> _Stored records_:
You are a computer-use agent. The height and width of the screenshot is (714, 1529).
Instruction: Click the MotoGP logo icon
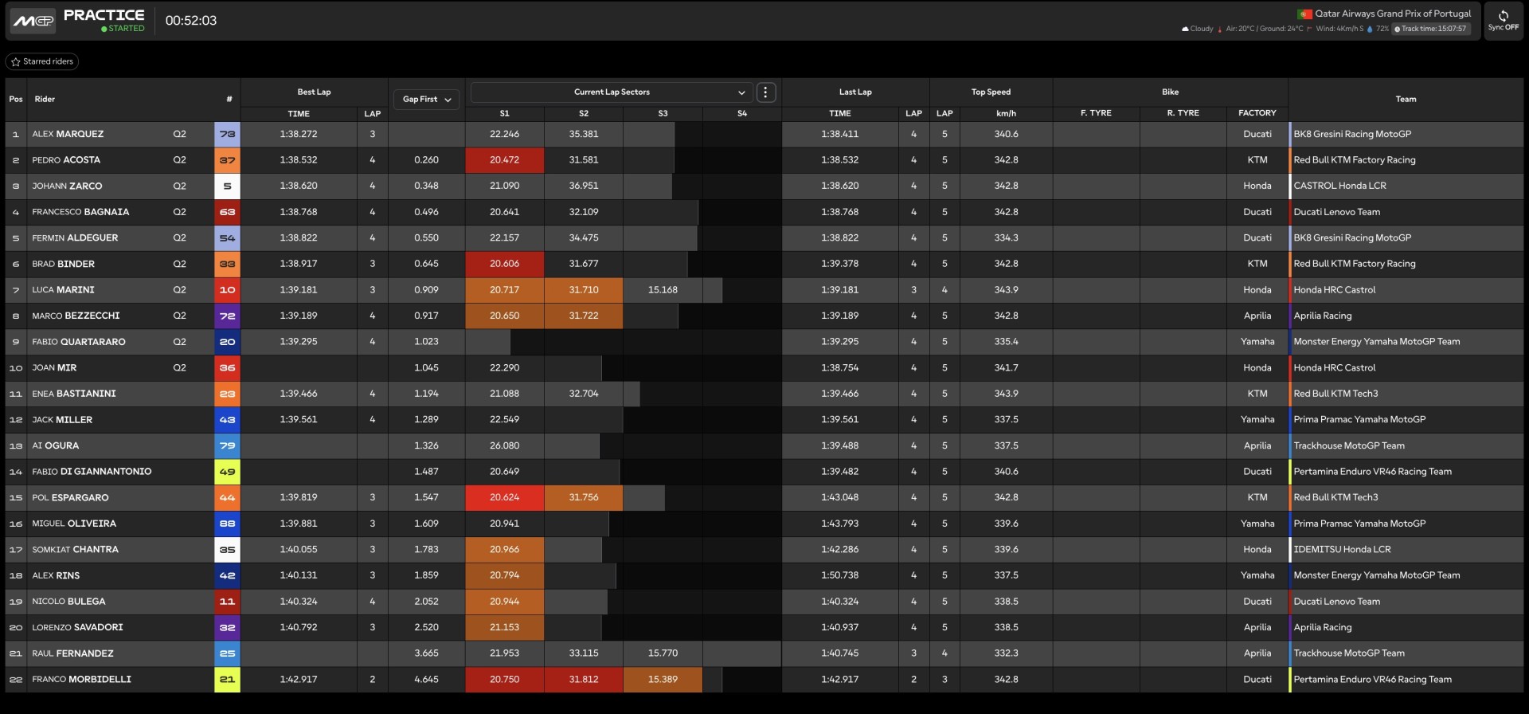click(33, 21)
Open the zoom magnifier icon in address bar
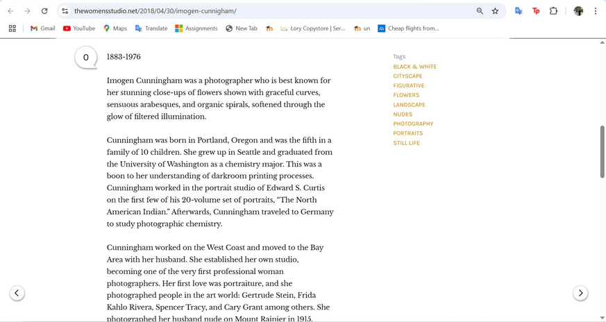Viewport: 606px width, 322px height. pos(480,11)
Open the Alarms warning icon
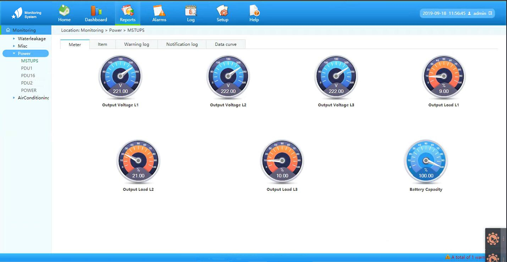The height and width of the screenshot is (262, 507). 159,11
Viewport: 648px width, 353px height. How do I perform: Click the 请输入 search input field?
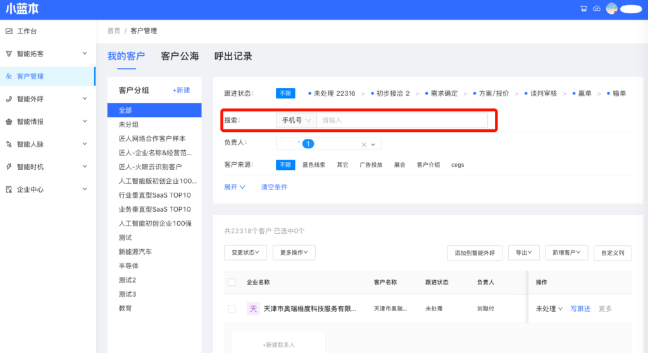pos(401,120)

> _Directions_:
Please pull out the text of every row above, word for word, and leave the pictures out.

> _Output for this task_:
You are a computer-use agent. The height and width of the screenshot is (714, 1529).
Instruction: Click the MotoGP logo icon
click(33, 21)
Open the zoom magnifier icon in address bar
Viewport: 606px width, 322px height. pos(480,11)
Open the Alarms warning icon
The height and width of the screenshot is (262, 507). 159,11
Viewport: 648px width, 353px height. How do I perform: Click the 请输入 search input field?
pos(401,120)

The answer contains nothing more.